══ Testo fornito ══
In crescita la Home insemination: la fecondazione fai da te nella quale i donatori si trovano in rete.

Sicuramente un sistema più economico rispetto alla fecondazione assistita nella quale sono richiesti una clinica specializzata e personale medico e infermieristico competenti. Ma è efficace, e soprattutto è sicura?

Rivolgersi a un centro che si occupa di tecniche di procreazione assistita e intraprendere il percorso suggerito risulta ancora un processo complesso e costoso con un impegno di tempo, energie fisiche ed emotive e un costo economico dell’ordine di migliaia di euro.

Da qui l’aumentare della ricerca di scorciatoie, un potenziale pericolo, però, per la salute. Purtroppo quando si parla di home insemination vanno infatti sottolineati l’assenza di controlli e il fatto che a praticarla siano persone non esperte.

 

La fecondazione fai da te: assente ogni tutela
Stiamo assistendo alla diffusione di una nuova pratica: alcune coppie e single si affidano a quella che gli anglosassoni definiscono ‘home insemination’, ossia  la fecondazione ottenuta  con il seme fresco di un donatore, spesso contattato in Rete o in appositi gruppi sui social network. Anche se non esistono dati precisi sulle dimensioni  del fenomeno” spiega il Professor Salvatore Sansalone, Professore Aggregato di Andrologia all’Università di Tor Vergata.

“Online siti e gruppi incrociano domanda e offerta tra privati, una soluzione adottata da coppie in cui il partner maschile sia infertile, da donne single o da coppie di donne omosessuali che possono scegliere tra centinaia di  giovani uomini tra i 30 e i 40 anni. Una zona d’ombra anche dal punto di vista legale in cui nessuno è tutelato”. 

 

Come fare un bimbo ai tempi di internet

Ma come avviene la “home insemination”? In genere c’è prima un contatto via email e poi talvolta un incontro informale in cui il donatore che, a volte, non chiede alcun compenso, mostra le analisi del sangue. Se scatta la simpatia il donatore attende la chiamata della coppia o della donna che monitora l’ovulazione. Si incontrano spesso in un hotel dove lui dona in una provetta sterile il liquido seminale e lei provvede a iniettarlo, con una semplice siringa a cui sia stato tolto l’ago o con una pompetta, cercando di portare il contenuto il più vicino possibile al collo dell’utero e sperando che avvenga il concepimento. I protagonisti talvolta rimangono in contatto oppure si incontrano se la coppia vuole un secondo  figlio dallo stesso donatore. Non ci sono regole, è uno scambio tra privati. 

 

I pericoli sottovalutati

“Quando lo scambio avviene tra privati senza la mediazione di una struttura sanitaria” prosegue Sansalone “esiste un alto margine di rischio anche se il donatore si presenta con analisi recenti che dovrebbero certificarne la salute.

Stiamo assistendo a un aumento esponenziale di casi di malattie infettive, e spesso la documentazione dei donatori è limitata a pochi parametri, del tutto insufficienti a tutelare la salute della donna e dell’eventuale nascituro”.
═══
══ Righe del dataset ══
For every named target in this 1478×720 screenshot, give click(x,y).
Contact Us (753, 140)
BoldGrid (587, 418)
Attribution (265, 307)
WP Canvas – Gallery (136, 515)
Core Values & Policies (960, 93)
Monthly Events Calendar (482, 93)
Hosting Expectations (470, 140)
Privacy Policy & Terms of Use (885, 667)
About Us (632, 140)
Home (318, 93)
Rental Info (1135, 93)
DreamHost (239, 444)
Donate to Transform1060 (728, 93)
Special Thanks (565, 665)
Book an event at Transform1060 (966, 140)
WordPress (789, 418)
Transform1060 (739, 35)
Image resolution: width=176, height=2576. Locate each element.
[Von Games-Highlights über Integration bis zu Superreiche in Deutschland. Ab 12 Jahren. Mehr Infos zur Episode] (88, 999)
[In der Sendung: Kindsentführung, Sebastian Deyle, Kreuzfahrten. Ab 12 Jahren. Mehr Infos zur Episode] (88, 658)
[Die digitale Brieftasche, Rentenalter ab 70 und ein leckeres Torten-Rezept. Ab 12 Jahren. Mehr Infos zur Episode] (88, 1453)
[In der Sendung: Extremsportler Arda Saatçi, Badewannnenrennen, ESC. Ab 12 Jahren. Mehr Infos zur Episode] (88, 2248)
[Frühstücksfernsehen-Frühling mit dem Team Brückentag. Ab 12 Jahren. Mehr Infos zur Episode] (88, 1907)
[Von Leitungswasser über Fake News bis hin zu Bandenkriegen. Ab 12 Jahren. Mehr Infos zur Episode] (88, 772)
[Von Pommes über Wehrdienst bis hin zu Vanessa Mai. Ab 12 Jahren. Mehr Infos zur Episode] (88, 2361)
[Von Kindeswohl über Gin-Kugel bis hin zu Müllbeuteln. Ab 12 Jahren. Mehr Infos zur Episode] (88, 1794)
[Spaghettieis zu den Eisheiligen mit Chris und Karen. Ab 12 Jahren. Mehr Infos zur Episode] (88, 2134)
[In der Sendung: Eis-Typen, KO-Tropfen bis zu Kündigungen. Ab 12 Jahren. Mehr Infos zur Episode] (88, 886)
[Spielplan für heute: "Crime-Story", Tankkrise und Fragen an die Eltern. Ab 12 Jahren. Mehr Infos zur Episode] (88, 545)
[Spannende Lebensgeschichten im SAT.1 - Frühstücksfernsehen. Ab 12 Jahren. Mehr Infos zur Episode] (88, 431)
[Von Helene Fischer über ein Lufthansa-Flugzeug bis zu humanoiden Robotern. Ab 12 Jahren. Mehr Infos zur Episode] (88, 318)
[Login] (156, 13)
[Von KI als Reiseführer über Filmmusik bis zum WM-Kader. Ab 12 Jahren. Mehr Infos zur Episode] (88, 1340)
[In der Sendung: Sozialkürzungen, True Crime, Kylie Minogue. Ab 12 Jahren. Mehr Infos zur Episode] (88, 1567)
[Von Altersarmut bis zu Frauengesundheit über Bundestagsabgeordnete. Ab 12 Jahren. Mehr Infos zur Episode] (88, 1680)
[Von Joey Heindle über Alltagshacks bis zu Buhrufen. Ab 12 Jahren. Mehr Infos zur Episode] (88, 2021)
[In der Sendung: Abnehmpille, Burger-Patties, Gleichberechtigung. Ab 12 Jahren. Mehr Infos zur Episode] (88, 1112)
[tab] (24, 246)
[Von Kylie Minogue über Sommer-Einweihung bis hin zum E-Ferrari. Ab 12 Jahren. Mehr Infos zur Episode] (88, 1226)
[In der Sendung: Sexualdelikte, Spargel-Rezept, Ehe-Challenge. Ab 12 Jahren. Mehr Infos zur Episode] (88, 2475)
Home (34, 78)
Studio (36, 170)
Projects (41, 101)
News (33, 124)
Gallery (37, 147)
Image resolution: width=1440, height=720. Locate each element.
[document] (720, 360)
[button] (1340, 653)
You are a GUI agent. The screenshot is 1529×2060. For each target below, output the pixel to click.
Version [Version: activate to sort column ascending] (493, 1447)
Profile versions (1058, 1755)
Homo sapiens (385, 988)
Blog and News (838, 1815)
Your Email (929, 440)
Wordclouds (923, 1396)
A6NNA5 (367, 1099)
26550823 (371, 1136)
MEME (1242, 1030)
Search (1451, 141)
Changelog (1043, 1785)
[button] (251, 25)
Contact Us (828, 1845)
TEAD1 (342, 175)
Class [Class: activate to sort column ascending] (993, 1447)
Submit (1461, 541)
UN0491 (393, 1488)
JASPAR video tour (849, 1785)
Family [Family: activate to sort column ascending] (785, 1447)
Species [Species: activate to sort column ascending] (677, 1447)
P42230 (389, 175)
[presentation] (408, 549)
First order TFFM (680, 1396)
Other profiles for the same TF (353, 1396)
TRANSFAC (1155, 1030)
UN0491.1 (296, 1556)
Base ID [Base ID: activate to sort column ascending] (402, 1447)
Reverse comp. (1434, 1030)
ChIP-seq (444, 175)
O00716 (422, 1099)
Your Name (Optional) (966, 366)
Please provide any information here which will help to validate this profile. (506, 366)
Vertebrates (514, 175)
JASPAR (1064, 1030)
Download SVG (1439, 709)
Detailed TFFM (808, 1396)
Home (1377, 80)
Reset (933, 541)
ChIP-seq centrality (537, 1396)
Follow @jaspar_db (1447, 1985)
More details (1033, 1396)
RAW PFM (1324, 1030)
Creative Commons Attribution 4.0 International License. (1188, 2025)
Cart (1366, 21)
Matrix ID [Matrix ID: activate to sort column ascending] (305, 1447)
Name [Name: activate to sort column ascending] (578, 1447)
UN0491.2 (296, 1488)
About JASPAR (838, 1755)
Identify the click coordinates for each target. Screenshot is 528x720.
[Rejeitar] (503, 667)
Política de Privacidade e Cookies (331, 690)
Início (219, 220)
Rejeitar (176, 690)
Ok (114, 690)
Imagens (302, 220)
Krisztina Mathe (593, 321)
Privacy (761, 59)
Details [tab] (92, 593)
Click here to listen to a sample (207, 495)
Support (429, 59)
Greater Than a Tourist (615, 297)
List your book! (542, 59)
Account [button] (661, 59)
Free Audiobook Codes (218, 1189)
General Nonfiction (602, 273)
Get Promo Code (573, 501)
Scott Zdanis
═══
### [Obiettivo del compito]
Per ciascuna affermazione indica se concorda con il testo sulla home insemination: rispondi sì o no e cita alla lettera le parole decisive. 1. Il donatore chiede sempre un compenso. 2. Chi pratica la home insemination si incontra spesso in un hotel. 3. Rivolgersi a un centro di procreazione assistita comporta un costo dell'ordine di migliaia di euro.

### [Esercizio svolto]
1. No: "il donatore che, a volte, non chiede alcun compenso".
2. Sì: "Si incontrano spesso in un hotel".
3. Sì: "un costo economico dell’ordine di migliaia di euro".